### SUPPLIED TEXT
From: Amir Goldstein <amir73il@gmail.com>

Generate FS_PRE_ACCESS event before truncate, without sb_writers held.

Move the security hooks also before sb_start_write() to conform with
other security hooks (e.g. in write, fallocate).

The event will have a range info of the page surrounding the new size
to provide an opportunity to fill the conetnt at the end of file before
truncating to non-page aligned size.

Signed-off-by: Amir Goldstein <amir73il@gmail.com>
Signed-off-by: Jan Kara <jack@suse.cz>
Link: https://patch.msgid.link/23af8201db6ac2efdea94f09ab067d81ba5de7a7.1731684329.git.josef@toxicpanda.com
---
 fs/open.c                | 31 +++++++++++++++++++++----------
 include/linux/fsnotify.h | 20 ++++++++++++++++++++
 2 files changed, 41 insertions(+), 10 deletions(-)

diff --git a/fs/open.c b/fs/open.c
index 9b1fa59d52bf..f7bd176545f5 100644
--- a/fs/open.c
+++ b/fs/open.c
@@ -81,14 +81,18 @@ long vfs_truncate(const struct path *path, loff_t length)
 	if (!S_ISREG(inode->i_mode))

### DIRECTIONS
(1) In the truncate patch, what range information will the FS_PRE_ACCESS event carry?
(2) Please write the next part of the truncate patch, picking up after its last line.

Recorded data

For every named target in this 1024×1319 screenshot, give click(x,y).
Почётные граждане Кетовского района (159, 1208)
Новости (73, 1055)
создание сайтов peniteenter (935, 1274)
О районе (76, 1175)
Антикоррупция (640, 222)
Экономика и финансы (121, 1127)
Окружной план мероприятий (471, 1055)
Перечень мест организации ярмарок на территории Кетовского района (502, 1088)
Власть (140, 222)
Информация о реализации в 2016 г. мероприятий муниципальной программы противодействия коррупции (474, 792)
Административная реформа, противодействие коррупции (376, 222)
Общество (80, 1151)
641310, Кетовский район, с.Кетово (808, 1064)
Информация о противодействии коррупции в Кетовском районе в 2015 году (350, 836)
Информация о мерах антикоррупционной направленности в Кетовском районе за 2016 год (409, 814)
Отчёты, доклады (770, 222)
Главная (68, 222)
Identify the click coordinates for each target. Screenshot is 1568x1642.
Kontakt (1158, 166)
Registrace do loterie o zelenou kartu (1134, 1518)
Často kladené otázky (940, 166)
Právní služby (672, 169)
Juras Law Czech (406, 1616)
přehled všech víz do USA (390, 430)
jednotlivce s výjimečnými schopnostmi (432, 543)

### ANSWERS FOR THE TASKS
(1) The range of the page surrounding the new size.

(2)
 		return -EINVAL;
 
-	error = mnt_want_write(path->mnt);
-	if (error)
-		goto out;
-
 	idmap = mnt_idmap(path->mnt);
 	error = inode_permission(idmap, inode, MAY_WRITE);
 	if (error)
-		goto mnt_drop_write_and_out;
+		return error;
+
+	error = fsnotify_truncate_perm(path, length);
+	if (error)
+		return error;
+
+	error = mnt_want_write(path->mnt);
+	if (error)
+		return error;
 
 	error = -EPERM;
 	if (IS_APPEND(inode))
@@ -114,7 +118,7 @@ long vfs_truncate(const struct path *path, loff_t length)
 	put_write_access(inode);
 mnt_drop_write_and_out:
 	mnt_drop_write(path->mnt);
-out:
+
 	return error;
 }
 EXPORT_SYMBOL_GPL(vfs_truncate);
@@ -175,11 +179,18 @@ long do_ftruncate(struct file *file, loff_t length, int small)
 	/* Check IS_APPEND on real upper inode */
 	if (IS_APPEND(file_inode(file)))
 		return -EPERM;
-	sb_start_write(inode->i_sb);
+
 	error = security_file_truncate(file);
-	if (!error)
-		error = do_truncate(file_mnt_idmap(file), dentry, length,
-				    ATTR_MTIME | ATTR_CTIME, file);
+	if (error)
+		return error;
+
+	error = fsnotify_truncate_perm(&file->f_path, length);
+	if (error)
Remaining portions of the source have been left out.